Par Chokri Baccouche

L’UGTT est ballottée depuis quelques temps au gré des vents qui souffrent dans le sens contraire des aiguilles d’une montre. Elle est en proie, en effet, à une grave crise interne qui monte en épingle au fil des jours. L’appel lancé récemment par Anouar Ben Kaddour, membre du Bureau exécutif de la centrale syndicale, à la tenue d’un congrès extraordinaire au premier trimestre 2025, bien qu’un congrès ordinaire soit prévu pour février 2027, reflète à bien des égards le profond malaise qui secoue cette organisation historique, qui n’est plus aujourd’hui, diront les mauvaises langues que l’ombre de ce qu’elle était naguère. Les initiés rompus aux arcanes syndicaux s’accordent à penser que l’origine de la crise actuelle remonte au congrès de Tabarka en 2010, lorsque les statuts de l’UGTT ont été modifiés pour limiter les mandats du Bureau exécutif à deux. Contre toute attente, cependant, l’article 20 du règlement intérieur a été modifié, lors du congrès de Sousse en 2021 pour permettre des mandats illimités, chose qui a mis le feu aux poudres et généré une fracture au sein de l’Organisation. Ce changement impromptu, qualifié de coup de force par de nombreux syndicalistes a accentué les dissensions internes. Beaucoup y voient une manœuvre fomentée par l’actuel Bureau exécutif dirigé par son S.G, Noureddine Tabboubi, pour se maintenir indéfiniment à la tête de l’Organisation afin de concrétiser des ambitions strictement personnelles.
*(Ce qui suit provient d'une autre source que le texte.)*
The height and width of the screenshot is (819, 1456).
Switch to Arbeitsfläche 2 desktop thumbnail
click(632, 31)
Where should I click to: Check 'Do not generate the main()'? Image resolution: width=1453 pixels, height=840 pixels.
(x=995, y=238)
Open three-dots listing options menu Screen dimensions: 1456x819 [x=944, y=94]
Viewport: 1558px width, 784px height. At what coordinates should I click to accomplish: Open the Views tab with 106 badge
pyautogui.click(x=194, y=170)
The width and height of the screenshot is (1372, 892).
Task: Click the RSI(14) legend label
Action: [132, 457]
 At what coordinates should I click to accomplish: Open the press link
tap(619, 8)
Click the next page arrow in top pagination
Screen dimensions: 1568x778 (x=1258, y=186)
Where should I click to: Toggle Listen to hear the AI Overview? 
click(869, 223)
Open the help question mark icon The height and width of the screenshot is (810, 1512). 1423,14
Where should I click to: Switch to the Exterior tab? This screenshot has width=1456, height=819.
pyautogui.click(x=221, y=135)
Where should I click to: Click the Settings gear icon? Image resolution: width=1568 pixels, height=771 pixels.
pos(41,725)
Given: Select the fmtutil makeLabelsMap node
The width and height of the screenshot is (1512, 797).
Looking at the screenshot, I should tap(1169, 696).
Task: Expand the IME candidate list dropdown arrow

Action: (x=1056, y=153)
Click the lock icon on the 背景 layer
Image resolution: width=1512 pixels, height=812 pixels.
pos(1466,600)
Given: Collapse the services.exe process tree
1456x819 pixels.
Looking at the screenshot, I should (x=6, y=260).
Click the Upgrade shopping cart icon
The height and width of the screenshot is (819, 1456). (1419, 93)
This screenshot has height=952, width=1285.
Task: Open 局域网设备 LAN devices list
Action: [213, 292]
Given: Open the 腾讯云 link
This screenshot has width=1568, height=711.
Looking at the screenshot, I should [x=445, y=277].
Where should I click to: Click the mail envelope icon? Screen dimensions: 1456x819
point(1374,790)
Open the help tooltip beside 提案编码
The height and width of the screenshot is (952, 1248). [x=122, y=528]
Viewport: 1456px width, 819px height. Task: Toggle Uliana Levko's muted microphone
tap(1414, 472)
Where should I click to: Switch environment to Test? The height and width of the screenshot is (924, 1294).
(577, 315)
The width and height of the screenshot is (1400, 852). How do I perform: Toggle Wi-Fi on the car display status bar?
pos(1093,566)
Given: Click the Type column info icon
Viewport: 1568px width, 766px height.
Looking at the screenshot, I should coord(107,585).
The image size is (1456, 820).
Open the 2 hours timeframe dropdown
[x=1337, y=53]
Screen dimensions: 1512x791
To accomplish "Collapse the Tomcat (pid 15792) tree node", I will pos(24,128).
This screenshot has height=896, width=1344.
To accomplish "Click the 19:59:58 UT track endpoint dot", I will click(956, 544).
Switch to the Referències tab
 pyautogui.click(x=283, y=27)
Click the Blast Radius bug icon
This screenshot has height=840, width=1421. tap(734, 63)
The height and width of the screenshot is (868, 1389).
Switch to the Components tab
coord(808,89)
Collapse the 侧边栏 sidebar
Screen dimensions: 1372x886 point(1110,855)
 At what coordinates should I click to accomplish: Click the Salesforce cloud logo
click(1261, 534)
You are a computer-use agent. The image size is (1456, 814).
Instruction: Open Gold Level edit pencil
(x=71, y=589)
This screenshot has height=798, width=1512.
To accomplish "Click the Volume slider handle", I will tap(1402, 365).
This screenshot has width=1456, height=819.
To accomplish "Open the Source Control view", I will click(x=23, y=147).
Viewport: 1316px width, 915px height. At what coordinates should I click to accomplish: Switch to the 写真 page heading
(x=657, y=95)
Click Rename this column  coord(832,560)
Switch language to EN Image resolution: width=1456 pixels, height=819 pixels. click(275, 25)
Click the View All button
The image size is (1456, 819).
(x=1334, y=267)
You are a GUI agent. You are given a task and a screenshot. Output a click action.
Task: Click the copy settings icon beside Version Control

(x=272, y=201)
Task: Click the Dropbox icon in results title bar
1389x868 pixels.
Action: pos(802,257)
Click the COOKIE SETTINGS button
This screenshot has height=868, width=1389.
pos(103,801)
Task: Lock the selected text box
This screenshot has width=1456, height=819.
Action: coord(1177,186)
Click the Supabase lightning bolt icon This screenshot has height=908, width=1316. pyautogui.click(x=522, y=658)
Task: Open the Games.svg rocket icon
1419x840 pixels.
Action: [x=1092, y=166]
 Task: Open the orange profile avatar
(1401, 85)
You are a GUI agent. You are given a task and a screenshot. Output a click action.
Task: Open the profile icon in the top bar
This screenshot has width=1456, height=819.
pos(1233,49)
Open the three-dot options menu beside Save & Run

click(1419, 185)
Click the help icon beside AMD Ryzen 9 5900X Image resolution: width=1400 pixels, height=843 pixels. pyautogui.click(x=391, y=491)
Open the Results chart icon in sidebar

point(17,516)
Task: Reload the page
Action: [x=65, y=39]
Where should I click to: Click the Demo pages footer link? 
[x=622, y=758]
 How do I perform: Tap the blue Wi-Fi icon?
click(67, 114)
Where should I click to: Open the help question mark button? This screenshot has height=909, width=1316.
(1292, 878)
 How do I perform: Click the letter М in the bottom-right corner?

C’est la raison pour laquelle d’ailleurs un groupe des syndicalistes influents réclame, depuis plusieurs mois, le départ du  Bureau exécutif qui a été réélu pour un troisième mandat consécutif, rappelons-le, lors du congrès de Sfax en 2023.

Il faut dire que les divisions internes ne sont pas la seule cause à l’origine des déboires que connait l’UGTT. La cote de popularité de la Centrale syndicale est, en effet, à son plus bas niveau actuellement. De nombreux Tunisiens la tiennent, en effet, pour responsable ne serait-ce qu’en partie de la situation délétère qu’a connue le pays particulièrement durant la dernière décennie noire. Faute et lieu d’être porteuse de solutions tangibles pour le bien de la collectivité nationale, l’UGTT est devenue, aux yeux de ses détracteurs, une partie du problème. En cause, le chaos ayant prévalu à l’époque ayant pour nom grèves anarchiques et arrêts intempestifs et arbitraires de la production et du travail qui ont gravement porté préjudice aux intérêts du pays, générant au passage d’énormes pertes pour l’Etat. C’était l’époque, de triste mémoire, où un simple syndicaliste zélé, responsable d’une modeste fédération syndicale, pouvait souffler le « show » et le froid et décréter un blocage sur un simple coup de tête sans même aviser sa hiérarchie. On en était arrivé au point qu’un train de la SNCFT pouvait décider d’arrêter net sa desserte au milieu de nulle part après qu’un ordre eut été donné à son conducteur de stopper la machine,  au grand dam des pauvres passagers qui sont obligés de subir les désagréments causés par cette dictature syndicale. Il n’y a pas de fumée sans feu donc et on est tenté de dire que les déboires de l’UGTT  ne sont, en fin de compte, que le résultat logique des nombreuses erreurs et des mauvaises pratiques cumulées tout au long de ces dernières années.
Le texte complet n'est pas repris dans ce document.